The cash spent on imported building materials plunged in the final quarter of 2008 despite the huge drop in the value Sterling providing a clear indicator of the rapid decline in construction activity.

In cash terms the value of imports in the fourth quarter of 2008 dropped 13% compared with the previous quarter and was down 9% on a year earlier.

Imports Exports.GIF

Given that the effective purchasing power of Sterling dropped by about a quarter between the final quarters of 2007 and 2008, the drop in materials volumes imported is likely to be far greater than the cash figures suggest.

Against this however there has been a fall in commodity prices which would have reduced the inflation in imported materials resulting from the adverse changes in the exchange rate.

But taken on mass the figures clearly all point towards a rapid slowdown in work on construction sites around Britain.

Equally worrying for the wider construction industry is that exports have failed to respond to the benefits of the exchange rate. Imports in cash terms were up in the final quarter by a shade more than 1%.

Exports had been on a broadly upward path up to the final quarter, but it would appear that the slowdown in the global construction industry is shrinking markets abroad despite the competitive advantage of falling prices of UK goods to foreign buyers.

The detailed numbers reveal the sweep of the slowdown across sectors of the construction industry. Both imports and exports of fitted kitchens are down 20% on the previous quarter and 30% on a year earlier. This is consistent with the slowdown in house building.

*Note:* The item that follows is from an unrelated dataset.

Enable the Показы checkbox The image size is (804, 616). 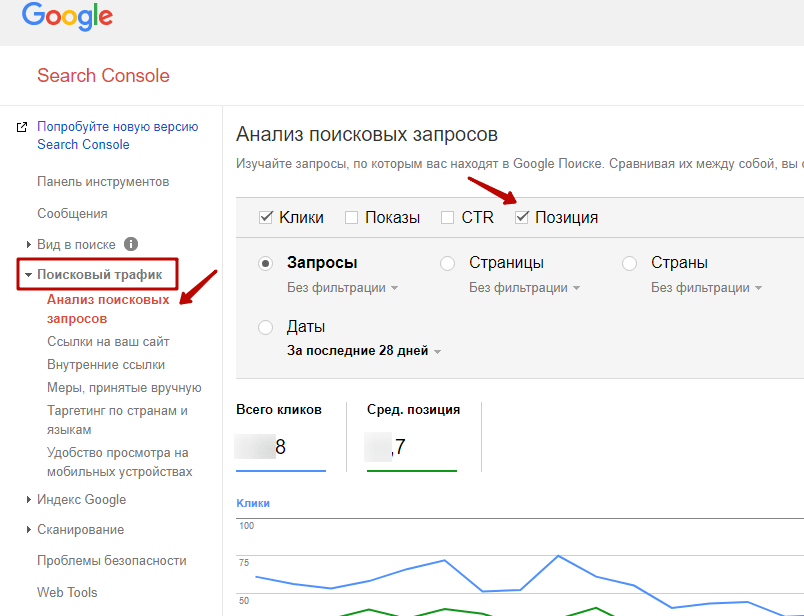351,218
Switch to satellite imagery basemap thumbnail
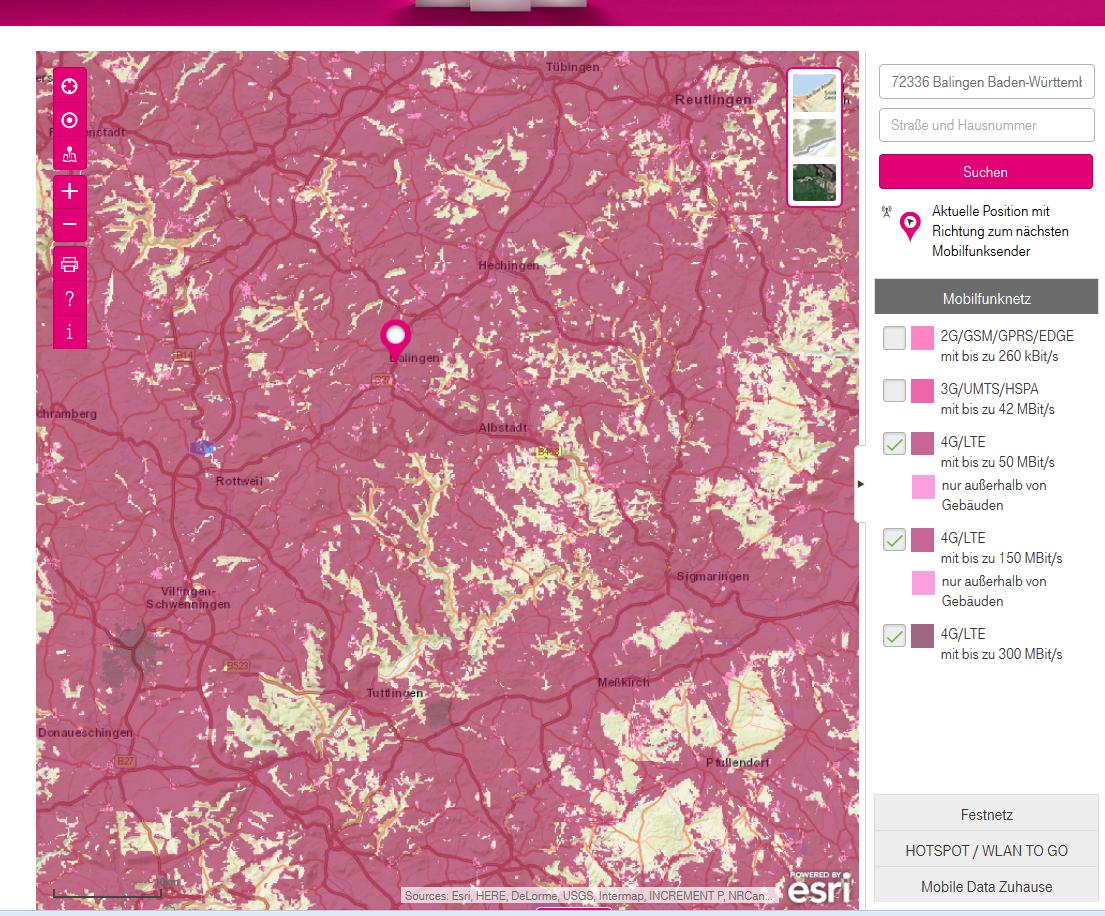 (814, 182)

Looking at products in the commercial sector we see imports of lifts down 40% on the quarter and 25% on the year. Imports of air conditioning equipment, a relatively late cycle product in commercial construction, point to a nasty turn in the market. While imports were up almost 40% comparing 2008 quarter four with 2007 quarter four, when we compare the final quarter with three months earlier there are signs of a rapid decline.

It would be silly to try to read too much detail into the figures, but as an indicator of the state of construction they provide strong clues. And these clues are that the slowdown is rapidly spreading to most areas of construction.